# Database Discussions > MDX and Analysis Services >  Advise about design of a measure in OLAP

## antonbas

Hi Friends,
I need your advise about a performance problem that i'm having with a calculated member in a Cube.
I did a calculated member that show a Avg of set of values on throught time(Yearly, Monthly and Weekly), it did its calculates using another calculated member(this other calculated member calculated show AVG too pn thought rotation works hours ("Turnos") -well, AvG on AVG is a crap but that is the bussiness logic of my customer-).

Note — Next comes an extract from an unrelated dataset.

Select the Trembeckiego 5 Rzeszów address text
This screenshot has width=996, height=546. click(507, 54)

My problem es when I try to visualize the data in teh cube this consume a lot of time in to show its values (the cause is the first calculated member taht I explain up). I think in some possibles solutions:
1. Put this calculated member as a measure in my fact table, but the problem is taht it is a Avg and then I would have that calculate all possible combianation of my dimension for the Avg. I'm usin 8 dimension.
2. I try to define my cube as ROLAP, my problem still persit, my measure is slow.

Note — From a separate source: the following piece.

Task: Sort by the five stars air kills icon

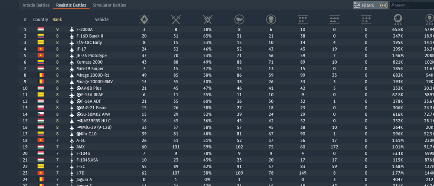Action: coord(302,19)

3. I try to define a derived measure but I can't 'cause if I use Avg(<colum of my fact table>) how my source colum fails the process of calc (the others columns in my fact no exist in a clause group by).
I'm open to read any suggestion about that. I know that is not enough information but star with that and if someone has any question I could put more data about my case.
Thxs in advance

----------